[cfe-dev] [RFC] ConstExprPreter — clang constexpr interpreter

Wed Jul 3 12:14:59 PDT 2019

Hi Nandor,

This sounds like a really cool project, and something that we would
significantly benefit from.

This is an area I've put some thought into in the past. A lot of your
decisions below seem good to me; I think there are a few other things you
should consider:

 * The current APValue representation is extremely bloated.
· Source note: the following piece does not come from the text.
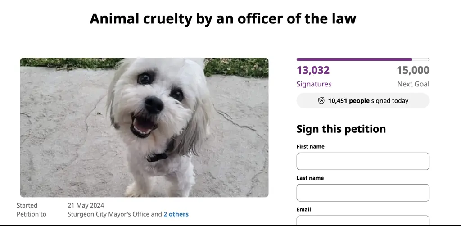Viewport: 461px width, 226px height.
Task: Click the "Email" field label
Action: pos(303,209)
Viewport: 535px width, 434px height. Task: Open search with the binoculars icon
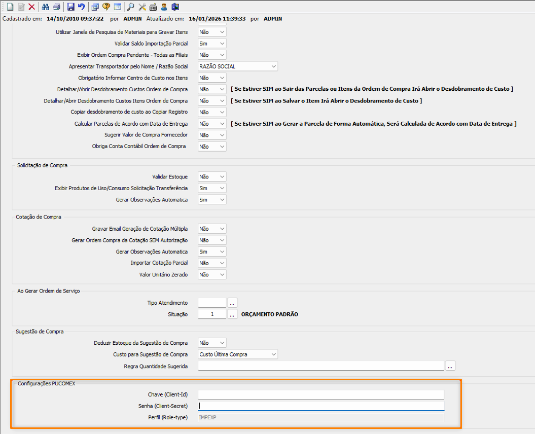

Each instance
is 72 bytes, and every subobject of an object is stored as a distinct
APValue, so for instance a single char[128] variable will often occupy 9288
bytes of storage and incurs 128 distinct memory allocations.
 * The current representation of an lvalue as an explicit subobject path is
likewise very expensive in terms of memory and distinct allocations.

I have some pretty concrete ideas for how to solve these problems that I
could write up if you're interested in tackling them.

(Your project name makes me cringe a little; maybe referring to it as
ExprVM to match the subdirectory name would be better?)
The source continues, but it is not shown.